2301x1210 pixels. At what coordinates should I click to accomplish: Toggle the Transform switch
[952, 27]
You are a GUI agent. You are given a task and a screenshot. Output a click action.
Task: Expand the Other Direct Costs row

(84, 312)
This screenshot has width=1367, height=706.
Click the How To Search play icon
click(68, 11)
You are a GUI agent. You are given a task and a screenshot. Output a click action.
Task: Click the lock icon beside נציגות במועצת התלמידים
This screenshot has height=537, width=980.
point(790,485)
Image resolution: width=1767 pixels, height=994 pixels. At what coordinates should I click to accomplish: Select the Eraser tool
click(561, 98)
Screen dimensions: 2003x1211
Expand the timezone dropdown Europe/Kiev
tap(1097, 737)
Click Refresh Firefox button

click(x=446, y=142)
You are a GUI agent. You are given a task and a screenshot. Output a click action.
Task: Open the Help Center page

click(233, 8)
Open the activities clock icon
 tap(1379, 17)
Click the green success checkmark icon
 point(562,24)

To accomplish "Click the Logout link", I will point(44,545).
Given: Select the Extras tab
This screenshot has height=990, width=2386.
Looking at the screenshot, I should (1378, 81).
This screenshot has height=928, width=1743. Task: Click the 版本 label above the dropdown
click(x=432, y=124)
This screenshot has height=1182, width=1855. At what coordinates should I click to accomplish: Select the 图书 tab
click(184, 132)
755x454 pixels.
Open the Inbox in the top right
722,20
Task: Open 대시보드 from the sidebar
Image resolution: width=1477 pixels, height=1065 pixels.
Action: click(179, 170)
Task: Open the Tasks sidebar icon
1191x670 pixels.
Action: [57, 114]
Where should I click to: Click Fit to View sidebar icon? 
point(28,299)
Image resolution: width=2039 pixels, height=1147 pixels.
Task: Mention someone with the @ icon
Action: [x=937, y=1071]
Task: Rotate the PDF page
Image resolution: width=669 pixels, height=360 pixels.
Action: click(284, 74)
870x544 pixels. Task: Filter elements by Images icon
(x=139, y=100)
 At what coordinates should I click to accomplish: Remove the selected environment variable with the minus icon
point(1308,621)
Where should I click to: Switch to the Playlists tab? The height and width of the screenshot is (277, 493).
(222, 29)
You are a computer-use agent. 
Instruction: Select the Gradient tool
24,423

Goal of the exercise => Copy out the listing above, line by line and exactly, from its first line to the line holding "Task: Open 대시보드 from the sidebar", inclusive.

Response below =>
2301x1210 pixels. At what coordinates should I click to accomplish: Toggle the Transform switch
[952, 27]
You are a GUI agent. You are given a task and a screenshot. Output a click action.
Task: Expand the Other Direct Costs row

(84, 312)
This screenshot has width=1367, height=706.
Click the How To Search play icon
click(68, 11)
You are a GUI agent. You are given a task and a screenshot. Output a click action.
Task: Click the lock icon beside נציגות במועצת התלמידים
This screenshot has height=537, width=980.
point(790,485)
Image resolution: width=1767 pixels, height=994 pixels. At what coordinates should I click to accomplish: Select the Eraser tool
click(561, 98)
Screen dimensions: 2003x1211
Expand the timezone dropdown Europe/Kiev
tap(1097, 737)
Click Refresh Firefox button

click(x=446, y=142)
You are a GUI agent. You are given a task and a screenshot. Output a click action.
Task: Open the Help Center page

click(233, 8)
Open the activities clock icon
 tap(1379, 17)
Click the green success checkmark icon
 point(562,24)

To accomplish "Click the Logout link", I will point(44,545).
Given: Select the Extras tab
This screenshot has height=990, width=2386.
Looking at the screenshot, I should (1378, 81).
This screenshot has height=928, width=1743. Task: Click the 版本 label above the dropdown
click(x=432, y=124)
This screenshot has height=1182, width=1855. At what coordinates should I click to accomplish: Select the 图书 tab
click(184, 132)
755x454 pixels.
Open the Inbox in the top right
722,20
Task: Open 대시보드 from the sidebar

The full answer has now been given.